## START Records for this task

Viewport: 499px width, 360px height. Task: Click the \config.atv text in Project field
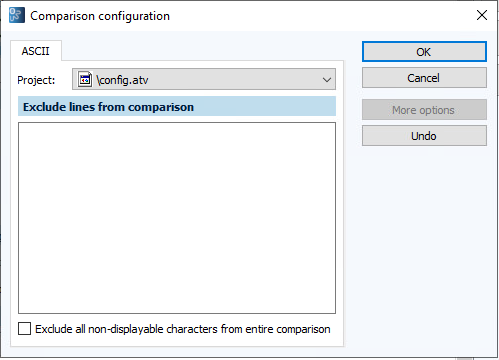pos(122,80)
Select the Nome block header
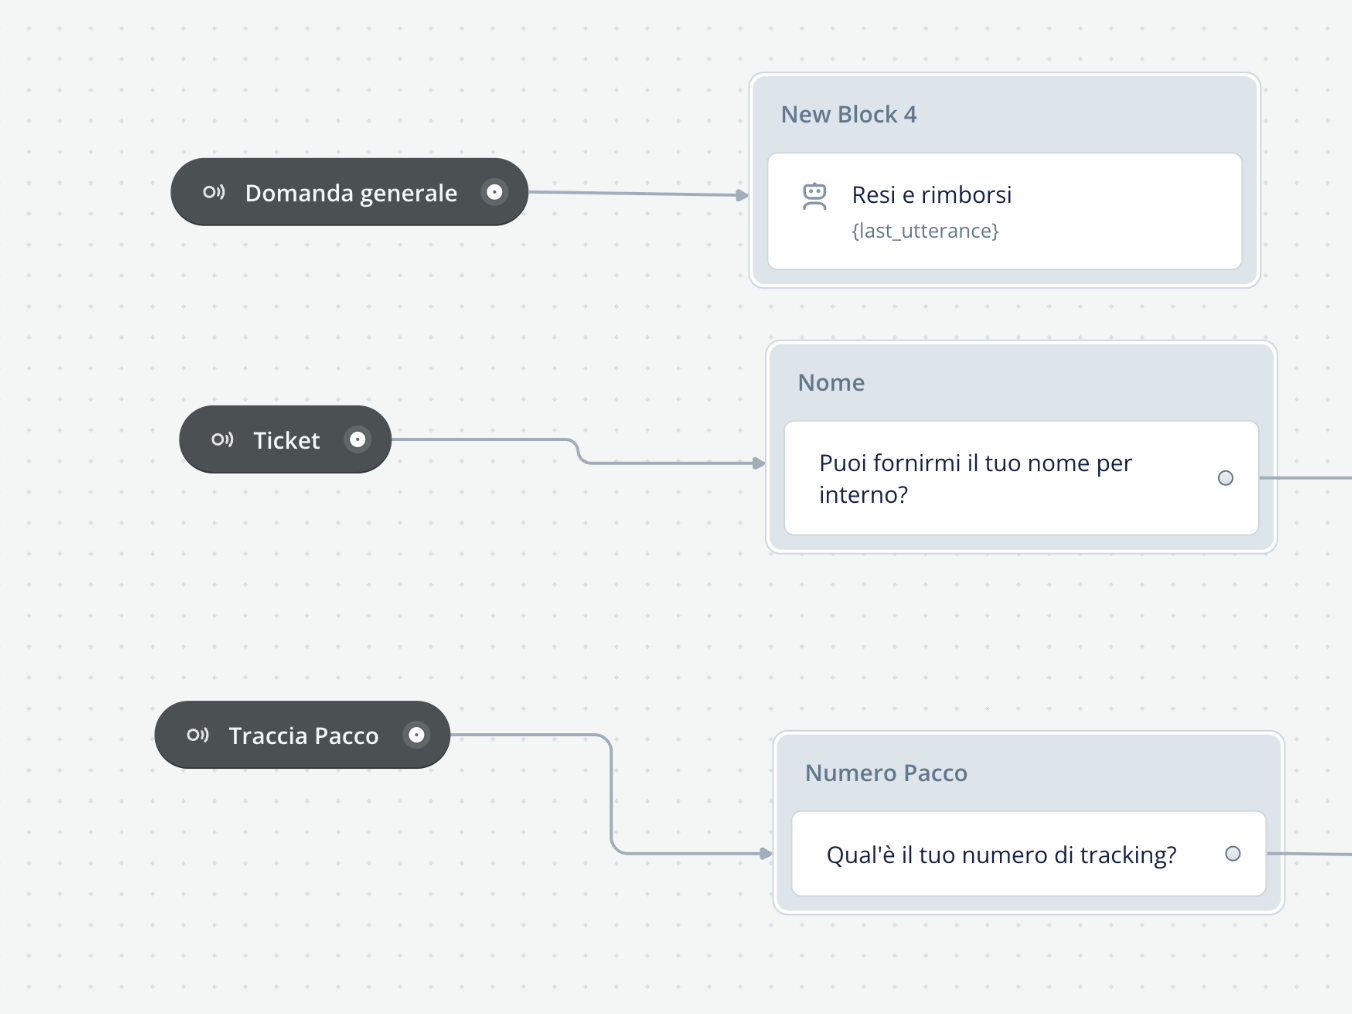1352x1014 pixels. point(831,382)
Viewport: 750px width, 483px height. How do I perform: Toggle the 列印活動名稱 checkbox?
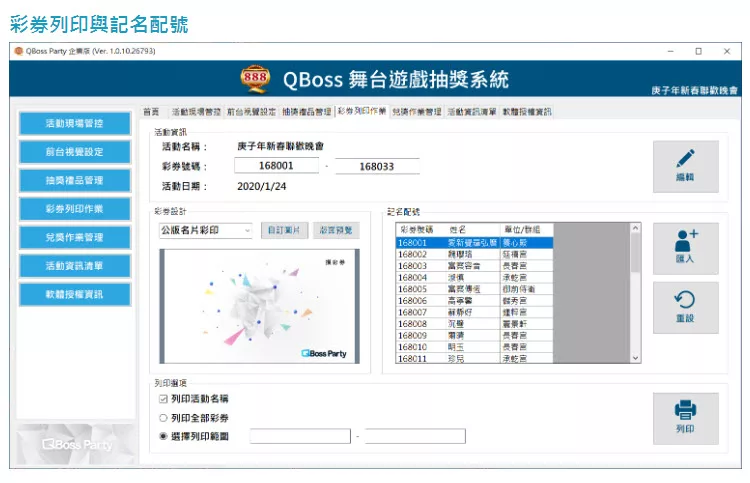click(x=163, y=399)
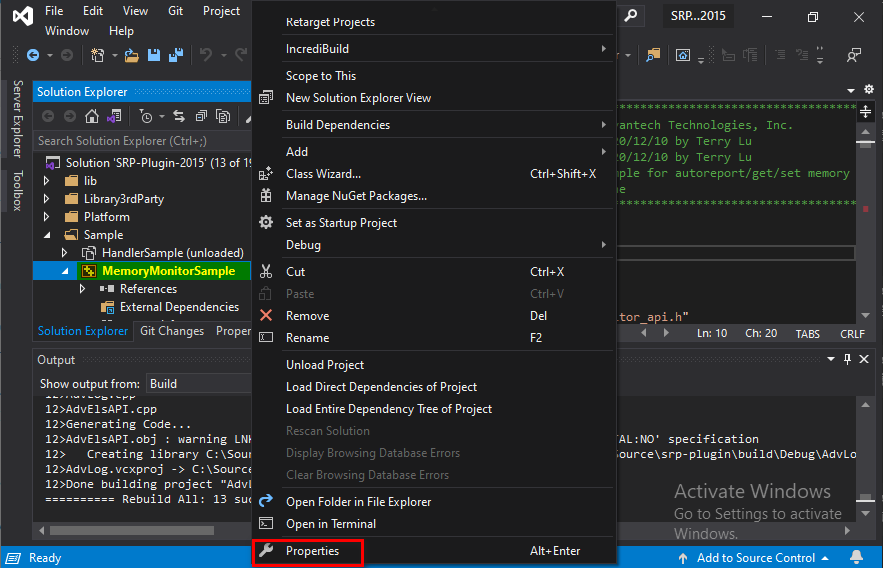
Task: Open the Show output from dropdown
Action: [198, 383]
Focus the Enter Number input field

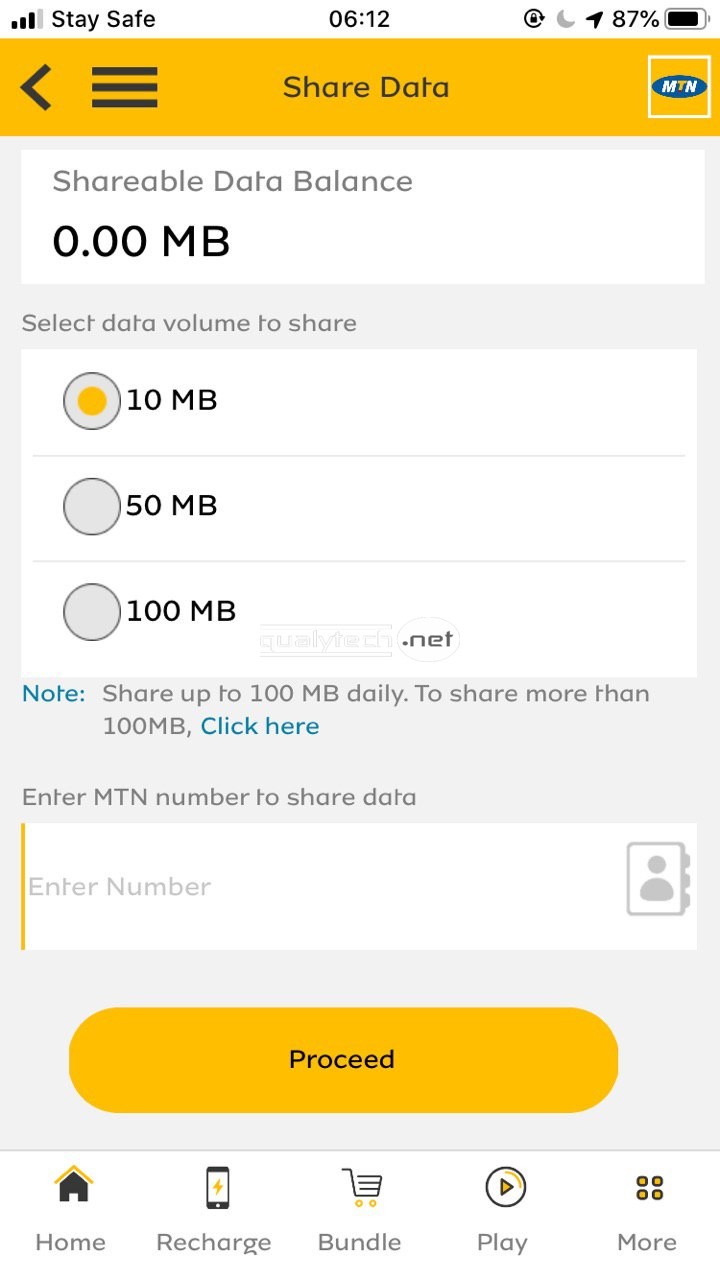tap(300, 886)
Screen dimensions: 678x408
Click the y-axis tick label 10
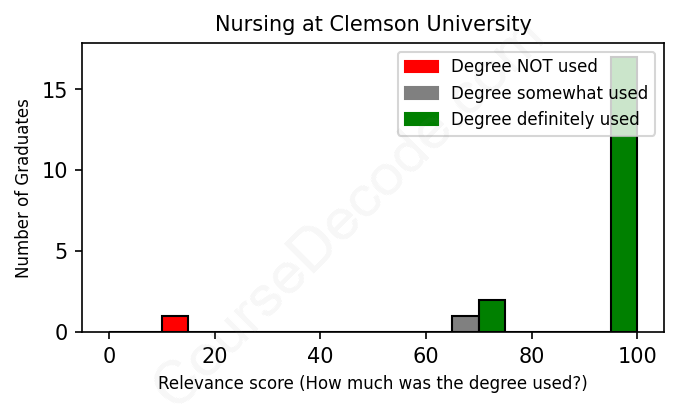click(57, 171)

## END Records for this task

Task to carry out -
Output the listing from the line with "Viewport: 750px width, 483px" to the line with "tap(300, 886)", both included, as a Markdown table with the columns Index and Entry, one row per line, leaving out blank lines and the pictures.

Expected output -
| Index | Entry |
|---|---|
| 1 | Viewport: 750px width, 483px height. How do I perform: Toggle the 列印活動名稱 checkbox? |
| 2 | click(x=163, y=399) |
| 3 | Task: Open the Show output from dropdown |
| 4 | Action: [198, 383] |
| 5 | Focus the Enter Number input field |
| 6 | tap(300, 886) |